Pro-China elements there are kept under control, some in prison. But Singapore’s policy to China is a model of balance and restraint leading to major business gains. Far from being invaded by Chinese investments, Singapore has been given its own industrial park in China, at Suzhou near Shanghai.
Canberra now seems determined to reject a harmless Chinese port investment in Darwin. If that project had gone ahead Australia could have gained a Darwin-Adelaide fast train connection with industrial investments at both ends.
South Australia’s former futile hopes for an industrial park financed from Japan might finally have found an answer with China. But by saying no! we keep our anti-China virture intact while helping Asia in the same self-defeating direction.

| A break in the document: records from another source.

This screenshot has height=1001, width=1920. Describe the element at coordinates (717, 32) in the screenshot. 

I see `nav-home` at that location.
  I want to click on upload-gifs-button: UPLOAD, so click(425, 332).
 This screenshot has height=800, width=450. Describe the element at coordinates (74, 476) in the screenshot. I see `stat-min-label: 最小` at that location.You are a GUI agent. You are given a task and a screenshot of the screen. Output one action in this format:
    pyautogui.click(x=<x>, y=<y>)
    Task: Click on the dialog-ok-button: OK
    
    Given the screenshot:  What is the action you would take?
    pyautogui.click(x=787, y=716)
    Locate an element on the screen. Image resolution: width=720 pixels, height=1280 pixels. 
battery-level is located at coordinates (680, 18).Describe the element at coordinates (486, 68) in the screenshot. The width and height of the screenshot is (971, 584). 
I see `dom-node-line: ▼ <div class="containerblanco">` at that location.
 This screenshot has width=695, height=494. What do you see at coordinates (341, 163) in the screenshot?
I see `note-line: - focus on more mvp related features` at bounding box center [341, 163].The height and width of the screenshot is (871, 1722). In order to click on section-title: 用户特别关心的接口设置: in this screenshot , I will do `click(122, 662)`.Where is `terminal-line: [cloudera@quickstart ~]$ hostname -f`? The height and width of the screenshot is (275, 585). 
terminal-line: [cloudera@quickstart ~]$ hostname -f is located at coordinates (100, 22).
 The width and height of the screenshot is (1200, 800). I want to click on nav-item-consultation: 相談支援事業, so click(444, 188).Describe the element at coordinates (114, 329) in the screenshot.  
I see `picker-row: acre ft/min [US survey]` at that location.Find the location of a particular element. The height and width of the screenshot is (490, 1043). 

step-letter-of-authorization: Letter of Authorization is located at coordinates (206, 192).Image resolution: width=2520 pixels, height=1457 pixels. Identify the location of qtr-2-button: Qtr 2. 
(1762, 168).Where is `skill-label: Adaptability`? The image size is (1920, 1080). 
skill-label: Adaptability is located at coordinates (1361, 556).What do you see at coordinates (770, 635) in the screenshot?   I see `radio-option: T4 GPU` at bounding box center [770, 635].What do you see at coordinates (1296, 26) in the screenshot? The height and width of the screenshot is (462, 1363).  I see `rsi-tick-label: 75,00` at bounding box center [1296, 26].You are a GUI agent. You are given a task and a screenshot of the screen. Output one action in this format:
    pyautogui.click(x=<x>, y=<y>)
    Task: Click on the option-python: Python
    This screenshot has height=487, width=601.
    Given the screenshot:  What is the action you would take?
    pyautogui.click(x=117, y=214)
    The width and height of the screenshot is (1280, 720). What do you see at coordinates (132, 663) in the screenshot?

Great victory for those sturdy guardians of our security.
Over many years, both as a diplomat and academic working in Russia, China and Japan (and capable in those three languages), I have seen close up the ignorance and incompetence of these people.
ASIO’S top expert on the Soviet Union once identified me as a KGB spy because I knew the Odessa hotel where I was staying was next to the local KGB headquarters. Said expert did not even know the KGB operates as a public organisation with a brass place spelling out KGB in front of its buildings.
I could relate much more. In Japan they send up ‘experts’ who do not even know Japanese properly. It is unlikely they do better with Chinese.
Until recently Foreign Affairs would keep the security people under control; they were seen, in Paul Keatings words, as the ’nutters.’
They suffered severe inferiority complexes – the ones who had failed to get into FA especially.
But thanks to the China scare, US policy shifts, large budgets and donations from the arms industry they have come from behind to dominate policy. FA now follows meekly behind. The nutters are in charge of the scare factory.
There are reasons to dislike and even be wary of China. Beijing plays favourites, ruthlessly.
I am not a favourite. Despite years of trying to counter biassed attitudes to China – the blatant exaggeration of China’s alleged expanionism especially – I suspect I am still in their black-books. My sin? Using strong Chinese words to dissuade a Chinese agent from trying to arrest none other than Max Suich trying to photograph some Chinese children.
When we got to the Foreign Ministry Max was welcomed. I was put in a corner, despite having organised that pingpong push.
But one learns to realise how and why we have those troubles with China. And how to cope with them. The Japanese are one example. The Mongolians even more so. With a population of only three million and 2,800 miles of undefended land frontier facing China directly they feel quite happy to operate an anti-China foreign policy despite having no alliances to back them up and a history of domination by pre-communist Chinese regimes.
Better than others they realise both the inward looking nature of Chinese policies, and the Chinese belief handed down over the ages that a superior culture can conquer all.
Some years back our hawks were telling us the North Vietnamese were ‘puppets’ of an expansionist China. On this basis we set out to kill a large number of the very same people we now rely on to defend us from more imaginary Chinese expansionism.
Is it not time we sent these people off on a long holiday? Or better, back to school where they could learn some history and then gain some maturity.